Quinta-feira, 08.02.18

Respirar

1. Fui almoçar ao Mezze, o restaurante de comida do médio Oriente no Mercado de Arroios que abriu em setembro do ano passado e que tem também como missão fomentar a integração de refugiados sírios. Tenho acompanhado o projecto nas redes sociais mas ainda não tinha tido oportunidade de lá ir. Aconselho mesmo. Boa comida, boa onda. Não vos consigo dizer o que comi (e também não tirei fotos) mas era tudo bom e em quantidade mais do que suficiente. Não é propriamente barato (paguei 17 euros) mas vale a pena a experiência. Fiquei com vontade de voltar e experimentar outros pratos.

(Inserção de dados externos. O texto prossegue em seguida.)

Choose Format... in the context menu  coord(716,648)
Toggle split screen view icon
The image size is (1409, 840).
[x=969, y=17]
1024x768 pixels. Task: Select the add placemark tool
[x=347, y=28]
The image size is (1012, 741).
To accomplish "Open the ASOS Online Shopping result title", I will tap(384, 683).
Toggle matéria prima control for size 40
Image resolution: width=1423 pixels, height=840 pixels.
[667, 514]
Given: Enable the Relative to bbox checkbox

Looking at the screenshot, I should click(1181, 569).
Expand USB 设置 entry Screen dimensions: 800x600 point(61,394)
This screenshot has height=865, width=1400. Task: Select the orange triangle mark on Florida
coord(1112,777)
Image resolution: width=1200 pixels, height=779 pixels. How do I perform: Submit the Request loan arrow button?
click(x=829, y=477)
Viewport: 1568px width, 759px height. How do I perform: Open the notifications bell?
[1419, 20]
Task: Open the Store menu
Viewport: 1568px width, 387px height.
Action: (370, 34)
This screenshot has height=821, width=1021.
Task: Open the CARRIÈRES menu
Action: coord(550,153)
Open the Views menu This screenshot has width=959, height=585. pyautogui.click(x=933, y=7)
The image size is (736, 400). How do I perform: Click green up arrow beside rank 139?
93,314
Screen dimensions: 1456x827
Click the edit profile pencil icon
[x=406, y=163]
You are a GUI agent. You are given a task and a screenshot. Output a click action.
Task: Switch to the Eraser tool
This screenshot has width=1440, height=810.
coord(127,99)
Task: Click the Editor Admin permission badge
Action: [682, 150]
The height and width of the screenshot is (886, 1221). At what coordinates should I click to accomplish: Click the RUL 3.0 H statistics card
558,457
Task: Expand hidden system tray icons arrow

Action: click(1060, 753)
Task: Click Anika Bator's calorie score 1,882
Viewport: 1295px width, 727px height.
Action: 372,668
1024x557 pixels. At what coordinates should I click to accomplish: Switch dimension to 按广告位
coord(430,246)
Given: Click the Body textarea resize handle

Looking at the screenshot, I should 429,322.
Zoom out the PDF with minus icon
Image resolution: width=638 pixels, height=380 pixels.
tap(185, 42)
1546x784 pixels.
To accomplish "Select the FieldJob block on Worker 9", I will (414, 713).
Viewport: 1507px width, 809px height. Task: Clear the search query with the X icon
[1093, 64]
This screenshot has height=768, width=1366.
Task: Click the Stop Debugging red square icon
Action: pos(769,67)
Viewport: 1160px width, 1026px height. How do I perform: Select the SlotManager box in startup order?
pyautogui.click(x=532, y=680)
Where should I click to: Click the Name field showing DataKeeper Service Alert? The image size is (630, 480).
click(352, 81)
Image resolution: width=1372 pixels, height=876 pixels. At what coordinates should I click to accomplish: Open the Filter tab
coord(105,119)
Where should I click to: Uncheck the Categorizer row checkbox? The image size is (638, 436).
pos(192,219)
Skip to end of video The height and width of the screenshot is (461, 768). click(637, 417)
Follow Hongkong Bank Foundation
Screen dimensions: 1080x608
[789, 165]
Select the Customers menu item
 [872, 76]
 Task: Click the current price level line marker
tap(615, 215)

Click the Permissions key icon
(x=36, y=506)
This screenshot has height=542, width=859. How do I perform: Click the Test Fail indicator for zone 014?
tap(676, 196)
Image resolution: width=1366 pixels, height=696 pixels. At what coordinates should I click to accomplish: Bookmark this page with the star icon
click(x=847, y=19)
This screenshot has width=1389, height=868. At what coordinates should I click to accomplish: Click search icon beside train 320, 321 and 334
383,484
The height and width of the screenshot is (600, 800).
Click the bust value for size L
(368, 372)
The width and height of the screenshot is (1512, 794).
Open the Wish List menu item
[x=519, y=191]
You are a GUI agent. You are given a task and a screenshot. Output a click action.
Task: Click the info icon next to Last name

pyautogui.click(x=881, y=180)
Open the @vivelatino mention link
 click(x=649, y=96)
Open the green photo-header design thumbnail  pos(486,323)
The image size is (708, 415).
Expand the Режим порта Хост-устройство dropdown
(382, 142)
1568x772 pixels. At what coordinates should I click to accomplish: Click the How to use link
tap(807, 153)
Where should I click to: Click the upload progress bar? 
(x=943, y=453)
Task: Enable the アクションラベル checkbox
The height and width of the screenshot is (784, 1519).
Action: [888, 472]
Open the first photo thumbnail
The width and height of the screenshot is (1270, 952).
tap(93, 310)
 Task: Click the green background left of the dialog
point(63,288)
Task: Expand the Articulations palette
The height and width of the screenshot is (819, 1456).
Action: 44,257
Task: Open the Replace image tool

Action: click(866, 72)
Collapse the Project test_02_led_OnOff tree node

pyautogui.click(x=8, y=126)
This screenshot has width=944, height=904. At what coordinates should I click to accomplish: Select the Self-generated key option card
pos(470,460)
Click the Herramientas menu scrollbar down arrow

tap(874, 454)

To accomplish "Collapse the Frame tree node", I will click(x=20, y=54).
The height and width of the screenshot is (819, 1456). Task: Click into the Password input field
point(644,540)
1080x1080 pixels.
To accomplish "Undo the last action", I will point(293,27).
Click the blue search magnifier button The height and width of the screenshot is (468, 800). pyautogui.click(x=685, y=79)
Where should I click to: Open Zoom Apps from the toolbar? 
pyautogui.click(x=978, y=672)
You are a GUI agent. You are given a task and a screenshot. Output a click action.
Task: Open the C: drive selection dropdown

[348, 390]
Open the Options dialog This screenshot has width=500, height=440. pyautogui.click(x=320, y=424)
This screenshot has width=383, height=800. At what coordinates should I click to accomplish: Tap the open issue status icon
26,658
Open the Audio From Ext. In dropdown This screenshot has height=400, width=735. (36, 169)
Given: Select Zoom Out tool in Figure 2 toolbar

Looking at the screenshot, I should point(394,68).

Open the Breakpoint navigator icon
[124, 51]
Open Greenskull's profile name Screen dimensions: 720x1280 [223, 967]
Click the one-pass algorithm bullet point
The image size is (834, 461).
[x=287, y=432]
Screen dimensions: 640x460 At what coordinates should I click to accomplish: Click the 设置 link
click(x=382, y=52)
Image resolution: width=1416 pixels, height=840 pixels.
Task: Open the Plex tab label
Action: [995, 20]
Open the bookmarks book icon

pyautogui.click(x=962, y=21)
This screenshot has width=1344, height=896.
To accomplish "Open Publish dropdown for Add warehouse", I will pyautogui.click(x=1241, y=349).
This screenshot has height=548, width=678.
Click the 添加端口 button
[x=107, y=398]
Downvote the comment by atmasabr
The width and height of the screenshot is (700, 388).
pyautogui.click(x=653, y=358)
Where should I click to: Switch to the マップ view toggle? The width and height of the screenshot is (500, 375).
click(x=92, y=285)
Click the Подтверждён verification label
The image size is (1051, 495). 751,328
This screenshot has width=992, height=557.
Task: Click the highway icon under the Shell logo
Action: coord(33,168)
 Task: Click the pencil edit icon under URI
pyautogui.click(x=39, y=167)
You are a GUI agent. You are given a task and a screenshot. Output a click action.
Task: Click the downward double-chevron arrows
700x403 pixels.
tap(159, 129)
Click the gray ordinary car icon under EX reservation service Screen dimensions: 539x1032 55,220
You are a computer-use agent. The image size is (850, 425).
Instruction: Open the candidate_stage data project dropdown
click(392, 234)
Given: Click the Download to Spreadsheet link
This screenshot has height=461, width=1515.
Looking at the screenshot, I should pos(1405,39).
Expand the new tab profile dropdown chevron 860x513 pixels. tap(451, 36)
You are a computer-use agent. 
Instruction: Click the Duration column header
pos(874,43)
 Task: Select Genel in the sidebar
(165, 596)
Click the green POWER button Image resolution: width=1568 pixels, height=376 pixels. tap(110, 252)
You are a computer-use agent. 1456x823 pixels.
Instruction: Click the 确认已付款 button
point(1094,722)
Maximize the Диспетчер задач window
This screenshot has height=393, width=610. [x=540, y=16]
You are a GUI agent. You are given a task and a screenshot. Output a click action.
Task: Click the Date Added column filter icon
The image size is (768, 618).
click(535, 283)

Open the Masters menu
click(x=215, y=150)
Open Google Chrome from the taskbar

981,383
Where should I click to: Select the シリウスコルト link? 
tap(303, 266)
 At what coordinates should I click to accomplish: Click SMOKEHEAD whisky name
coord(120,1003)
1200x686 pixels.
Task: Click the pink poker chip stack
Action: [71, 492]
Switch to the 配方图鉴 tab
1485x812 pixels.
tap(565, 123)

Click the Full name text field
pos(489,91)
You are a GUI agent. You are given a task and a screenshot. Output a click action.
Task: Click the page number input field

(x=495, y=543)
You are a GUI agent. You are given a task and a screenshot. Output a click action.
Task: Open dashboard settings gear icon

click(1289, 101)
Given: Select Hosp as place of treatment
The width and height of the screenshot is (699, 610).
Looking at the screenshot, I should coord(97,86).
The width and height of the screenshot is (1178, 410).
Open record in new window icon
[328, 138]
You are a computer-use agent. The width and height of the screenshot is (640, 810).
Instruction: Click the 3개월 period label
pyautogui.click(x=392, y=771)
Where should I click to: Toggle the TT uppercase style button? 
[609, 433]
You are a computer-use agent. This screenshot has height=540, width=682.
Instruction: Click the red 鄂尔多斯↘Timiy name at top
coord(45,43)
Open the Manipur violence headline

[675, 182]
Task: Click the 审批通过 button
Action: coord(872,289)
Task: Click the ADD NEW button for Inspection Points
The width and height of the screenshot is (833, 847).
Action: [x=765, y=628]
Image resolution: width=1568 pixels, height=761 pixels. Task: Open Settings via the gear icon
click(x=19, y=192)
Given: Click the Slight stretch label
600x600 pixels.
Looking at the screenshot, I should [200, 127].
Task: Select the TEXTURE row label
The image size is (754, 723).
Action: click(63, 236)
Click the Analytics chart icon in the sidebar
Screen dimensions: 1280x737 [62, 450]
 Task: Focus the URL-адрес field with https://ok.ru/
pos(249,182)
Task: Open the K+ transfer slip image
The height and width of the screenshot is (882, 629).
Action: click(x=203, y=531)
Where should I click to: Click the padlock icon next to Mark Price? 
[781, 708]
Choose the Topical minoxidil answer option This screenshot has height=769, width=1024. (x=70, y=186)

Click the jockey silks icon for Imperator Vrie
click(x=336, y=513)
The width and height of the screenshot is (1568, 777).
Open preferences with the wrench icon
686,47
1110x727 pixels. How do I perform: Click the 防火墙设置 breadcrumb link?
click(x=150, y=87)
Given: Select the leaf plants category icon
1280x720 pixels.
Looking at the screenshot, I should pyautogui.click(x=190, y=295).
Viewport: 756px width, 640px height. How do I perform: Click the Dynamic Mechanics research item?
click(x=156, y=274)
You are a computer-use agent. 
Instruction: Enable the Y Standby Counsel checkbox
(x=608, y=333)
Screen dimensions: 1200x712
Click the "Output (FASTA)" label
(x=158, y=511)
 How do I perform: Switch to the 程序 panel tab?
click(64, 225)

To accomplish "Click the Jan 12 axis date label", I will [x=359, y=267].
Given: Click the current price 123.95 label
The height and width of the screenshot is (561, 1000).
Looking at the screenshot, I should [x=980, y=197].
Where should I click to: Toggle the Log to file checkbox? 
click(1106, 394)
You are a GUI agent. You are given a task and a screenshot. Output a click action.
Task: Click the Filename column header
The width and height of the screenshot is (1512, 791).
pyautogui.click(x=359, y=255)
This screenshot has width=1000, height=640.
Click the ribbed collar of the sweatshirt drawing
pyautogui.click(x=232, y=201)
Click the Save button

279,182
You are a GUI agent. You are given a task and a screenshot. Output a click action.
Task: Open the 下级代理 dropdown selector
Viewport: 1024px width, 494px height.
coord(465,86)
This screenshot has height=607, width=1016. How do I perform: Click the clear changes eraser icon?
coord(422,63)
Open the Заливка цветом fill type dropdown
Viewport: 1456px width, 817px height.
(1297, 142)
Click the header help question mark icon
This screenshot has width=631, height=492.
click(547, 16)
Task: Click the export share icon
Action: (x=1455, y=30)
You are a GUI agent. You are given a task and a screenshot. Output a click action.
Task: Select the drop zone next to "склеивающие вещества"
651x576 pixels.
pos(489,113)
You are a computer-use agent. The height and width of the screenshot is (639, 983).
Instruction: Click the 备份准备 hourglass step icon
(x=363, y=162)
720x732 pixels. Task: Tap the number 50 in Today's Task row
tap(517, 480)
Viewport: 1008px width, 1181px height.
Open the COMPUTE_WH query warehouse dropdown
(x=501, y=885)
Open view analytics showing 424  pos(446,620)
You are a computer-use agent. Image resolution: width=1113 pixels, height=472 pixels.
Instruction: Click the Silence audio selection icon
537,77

2. Fui ao cinema. Tenho visto muitos filmes no computador, admito, mas esta é sempre uma solução de recurso. Nada se compara a ver um filme no grande ecrã. Gosto mesmo de ir ao cinema, mesmo que seja numa matiné às duas da tarde, numa sala quase vazia, só com meia dúzia de velhotas. Fui ver o Phantom Thread/ Linha Fantasma, de Paul Thomas Anderson, com Daniel Day-Lewis e Vicky Krieps. É a história de um estilista muito conceituado, requisitado pela senhoras da alta sociedade, na Londres na década de 1950. E de como a jovem Alma consegue penetrar nesse seu mundo cheio de regras e de rotinas. É um filme muito bonito. Muito bem realizado. Muito bem interpretado. Com uma música obsessiva de Johny Greenwood. Cheio de mistérios e de vestidos lindos. É também um filme sobre aparências. E sobre o amor (parece que andamos sempre a falar do mesmo). E de como o amor nem sempre é como nós achamos que devia ser.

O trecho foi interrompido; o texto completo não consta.